— THINGS TO DO —
1 – In the passage on ideation, what does the "Advance Moment" help identify?
2 – Extend the passage on ideation beyond its last sentence.

Ideation uses both internal and external discovery of ideas to drive innovation within a company. Common ideation practices range from running hack-a-thons to having systematic selection and evaluation programs across the enterprise. Firms can leverage internal processes or defined programs to build innovation challenges. HPE works with clients in the ideation process. The “Advance Moment” helps identify the information and technology underpinning platform requirements. The idea that separates you from your competition may be waiting in the minds of your current employees. The employees will be interested in finding easier ways to work, more efficient methods of engaging customers, solutions that improve outcomes, and services/products that move the world to a sustainable and healthy future.

— COLLECTED MATERIAL —

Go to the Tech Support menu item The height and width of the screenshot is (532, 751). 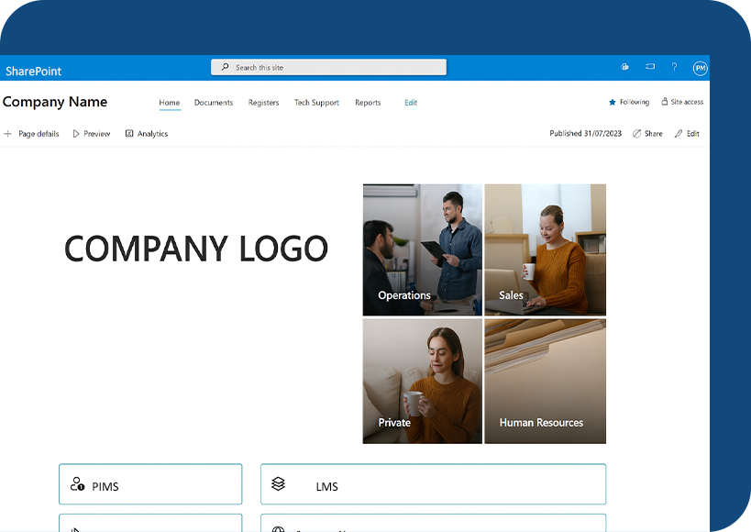click(316, 103)
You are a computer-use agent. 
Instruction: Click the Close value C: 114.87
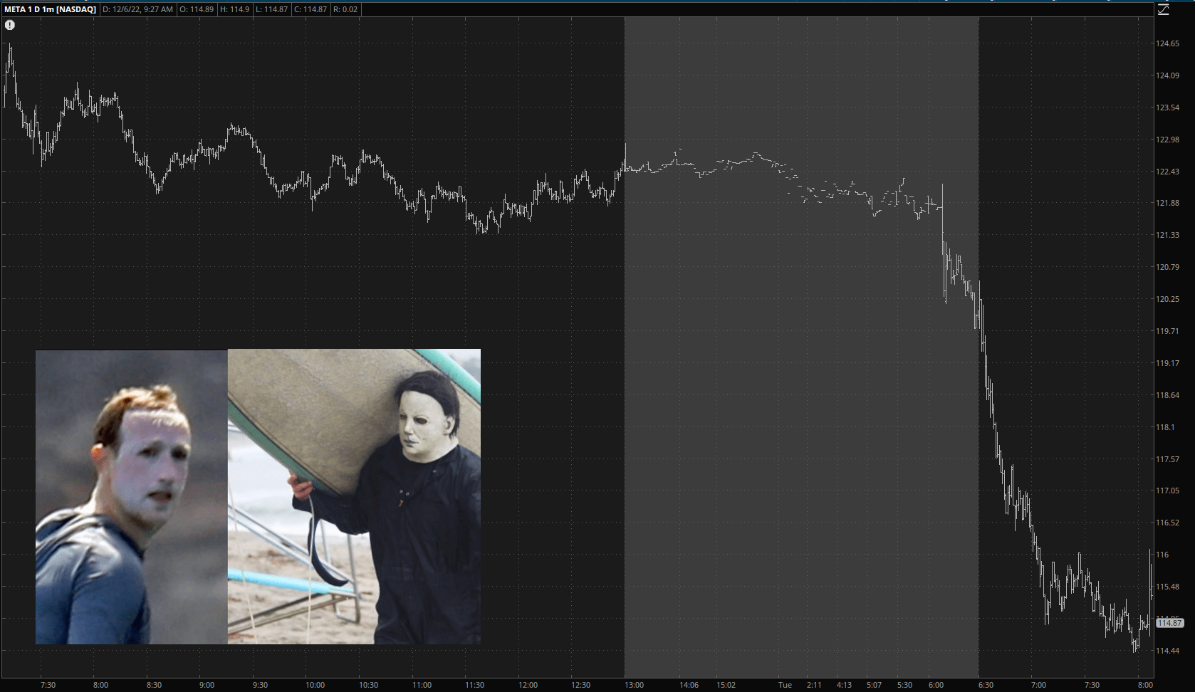(311, 9)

— RESPONSES —
1 – It helps identify the information and technology underpinning platform requirements.

2 –
Innovation enablement value chain

The innovation enablement value chain is a concept that incorporates the entire modern development lifecycle to enable hypothesis testing of innovative ideas. When IT discusses digital transformation, concepts are not always stitched together in a way that explains how they work in concert. Many firms are incorporating design thinking, SAFe, DevOps[1], and cloud-native architectures.  In one of the most popular books on innovation, The Lean Startup[2], Eric Ries teaches us the benefits of defining a hypothesis, building an MVP and rapidly learning, with the goal of a “pivot or preserve” decision after hypothesis testing. Starting initiatives with the customer empathetic approach of design thinking[3] allows the narrowing of the hypothesis prior to developing your minimal viable product (MVP). Implementing SAFe[4] allows organizations to gain the benefits of the Agile Manifesto at an enterprise level. Leveraging cloud automation allows a quick engagement of technical solutions that would otherwise be cost prohibitive. Combining empathetic design, hypothesis validation, SAFe, and cloud automation, truly enables organizations to innovate. Be sure and stitch together how these work together to enable new outcomes.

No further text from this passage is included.